A few elements must align to come into one’s own voice and it’s never a one-time deal but an ongoing evolution. Maturity, experience and time are the oft-discounted but key factors to holistic integration for those pursuing it. However, other crucial pieces include timing and the right platform/s from which to express one’s voice.

When bartenders find “a voice,” some drinks on their menu recall others around the world, but you’ll taste a decided perspective, a unique take. With the very best bartenders, a culinary stance and impeccable balance are crucial. It takes a disciplined, honed palate to delicately combine ingredients in a glass, mirroring the same precision in food.

Frankly, a small percentage of bartenders ever reach this point. I’ve trekked to a few thousand bars past my 12,000+ restaurants around the world (I can hit up more cocktail tastings in a day for research than I can food). While I’ve sat at the bar of literally thousands of the world’s best bartenders in six out of seven continents the past 20 years, my list is short of those who truly express a singular “voice” in drinks beyond the classics, trends or common variations.
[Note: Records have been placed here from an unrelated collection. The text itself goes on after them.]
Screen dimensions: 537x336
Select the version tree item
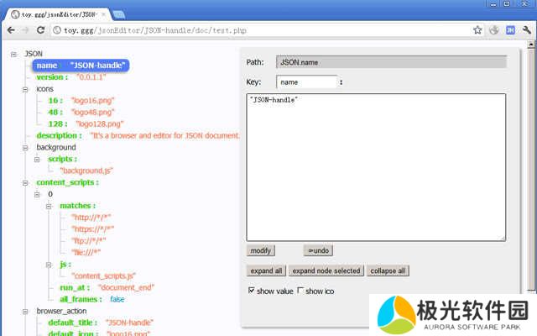pyautogui.click(x=51, y=76)
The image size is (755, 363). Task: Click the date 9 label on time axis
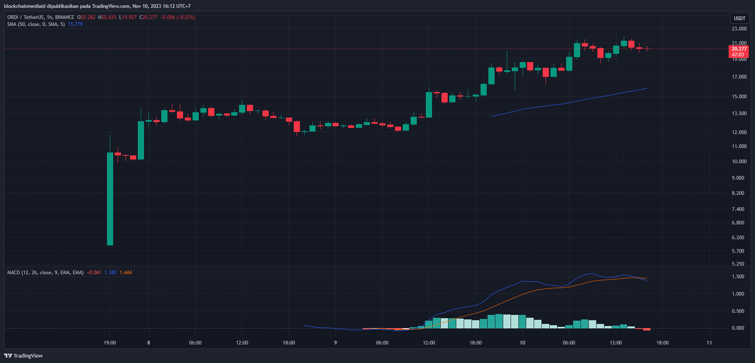click(336, 343)
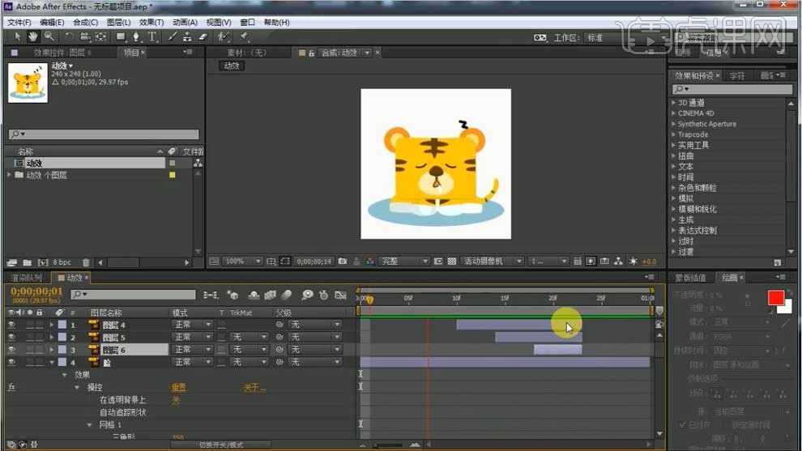This screenshot has height=451, width=802.
Task: Click the red foreground color swatch
Action: pyautogui.click(x=774, y=298)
Normally, this Friday review is devoted to restaurants: and both these new bars serve food, so we’ll get into that. But this week, it’s more about drink menus on par with great food and about two women coming into their voice on their current menus.

Future Bars alums, Barry John Walsh and Janice Bailon, are behind For the Record, officially opened May 19, 2022 (soft opening late April), in the low-ceilinged Cow Hollow space that formerly housed Michael Mina’s Test Kitchen. Walsh’s first venture is decidedly 1970s, flowing with oranges, browns, golds and avocado greens. Lava lamps, disco balls and vintage Fillmore concert posters hint at the musical theme, while “For the Record” album cover menus confirm it.
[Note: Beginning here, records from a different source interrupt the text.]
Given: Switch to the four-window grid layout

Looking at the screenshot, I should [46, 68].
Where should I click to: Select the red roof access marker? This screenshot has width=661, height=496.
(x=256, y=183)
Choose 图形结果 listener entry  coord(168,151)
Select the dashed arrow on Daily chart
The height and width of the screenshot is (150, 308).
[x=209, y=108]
Bailon crafted the drinks, a longtime SF bartender who tended at the likes of Future Bars’ pioneering Bourbon & Branch, Tupelo, and most recently Good Good Culture Club (GGCC), where she was bar manager. Her GGCC drink menu showed promise, though GGCC is first and foremost about chef Ravi Kapur and team’s stellar food. Her creative “cheekies” shot section felt most like the Janice I know: thoughtfully playful with smart depth peeking out.

At For the Record, I tasted all ten drinks on her initial menu and can say I’ve gained a better “in the glass” sense of her voice than ever before. Where some drinks at GGCC could be muted, here they’re bold, bright, speaking outright vs. hinting. Her signature mini-cocktail she’s “Cheekies” continue, in whimsical iterations like Bad Girl (Pierde Almas espadin mezcal, Brucato Chaparral Amaro) and Afternoon Delight (bourbon, earl gray tea, Jameson Orange whiskey, amaretto).

If you haven’t picked up on it yet, each drink is inspired by and named after a song the team carefully crafted. In keeping with their decor, each playlist and menu will stick to soul, R&B, disco and funk genres. One of the things I know about Bailon is her passion for music and singing — a lifelong passion I share, maybe my deepest and longest, with no genre left behind in my heart, from rap to classic country.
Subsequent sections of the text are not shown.